INPUT RECORDS Block Start

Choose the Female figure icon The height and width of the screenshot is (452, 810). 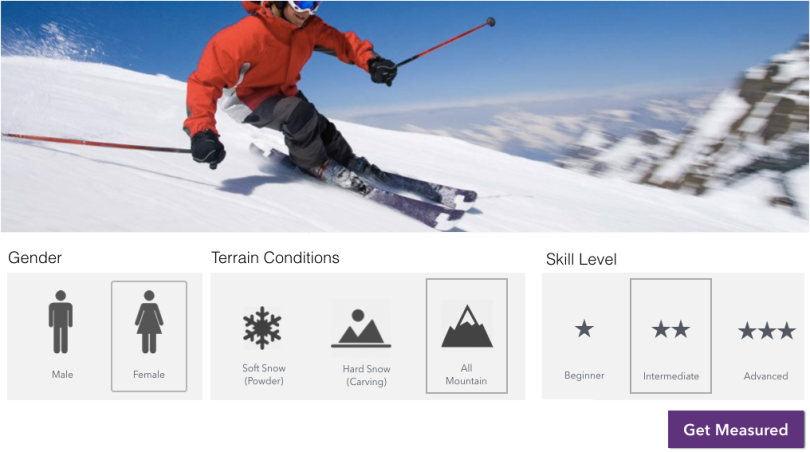coord(149,322)

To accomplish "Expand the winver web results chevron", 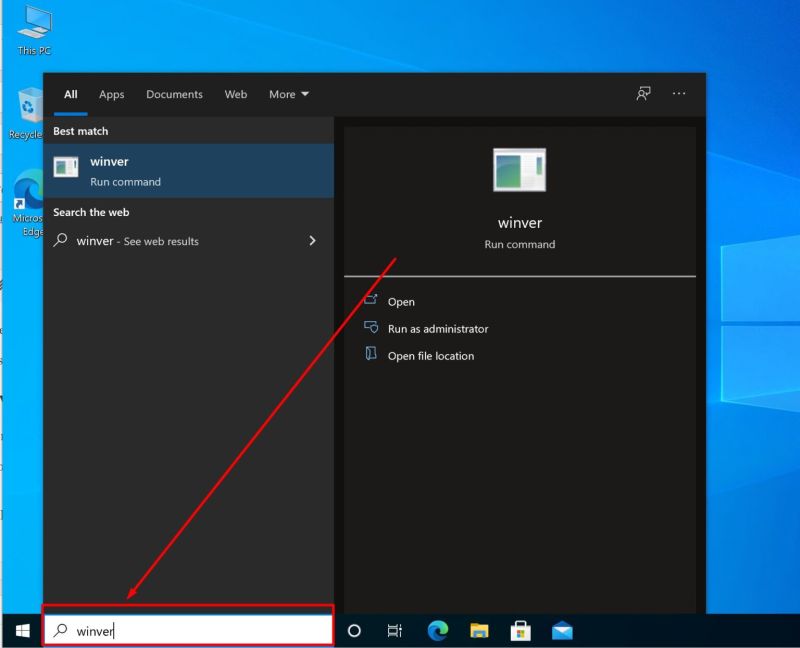I will point(312,241).
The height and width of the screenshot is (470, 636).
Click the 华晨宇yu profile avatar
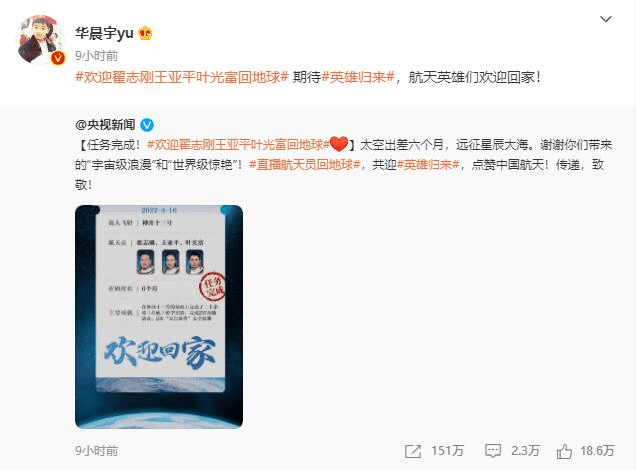point(40,40)
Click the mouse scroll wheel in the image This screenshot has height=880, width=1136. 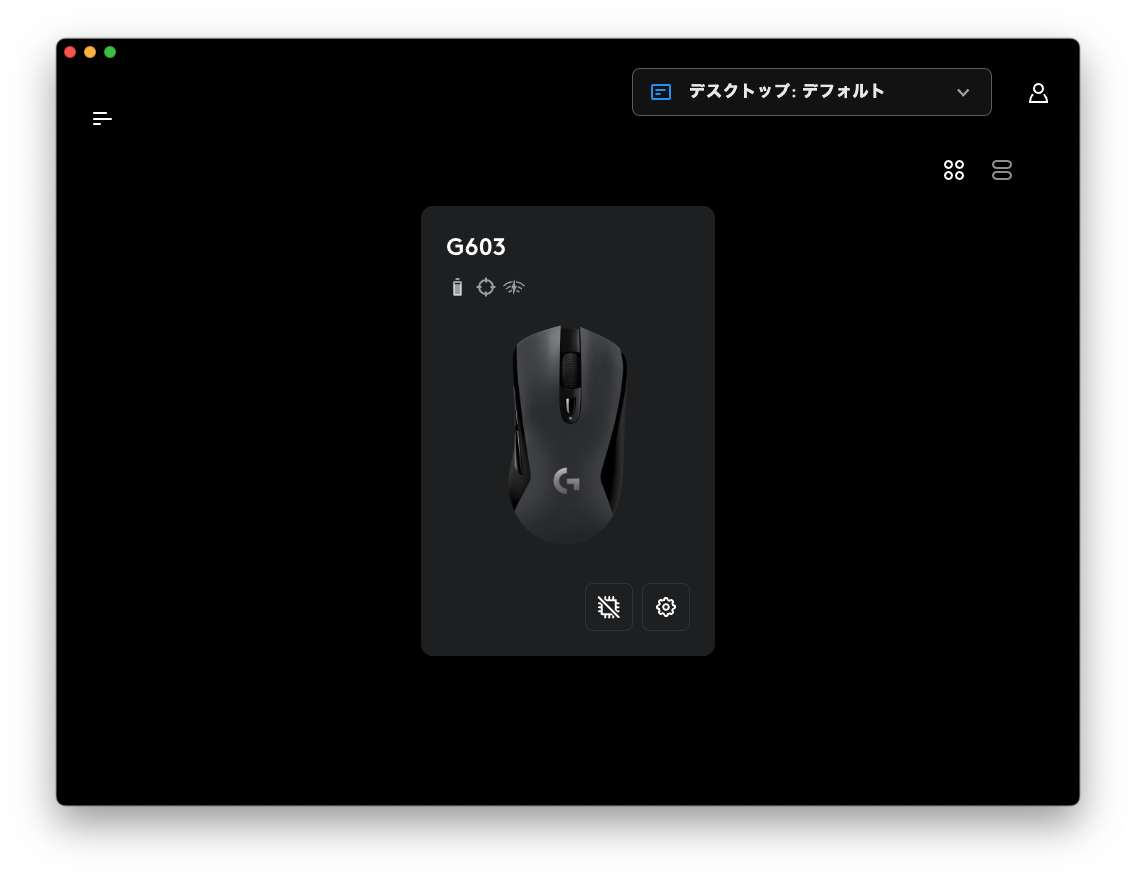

INPUT RECORDS Block End

PROBLEM REQUIREMENTS: Please give a word-for-word transcript of the lines from the one holding "Click the 华晨宇yu profile avatar" through the final line of the entries, both ends kept, with no pictures.

YOUR RESPONSE:
Click the 华晨宇yu profile avatar
point(40,40)
Click the mouse scroll wheel in the image This screenshot has height=880, width=1136. 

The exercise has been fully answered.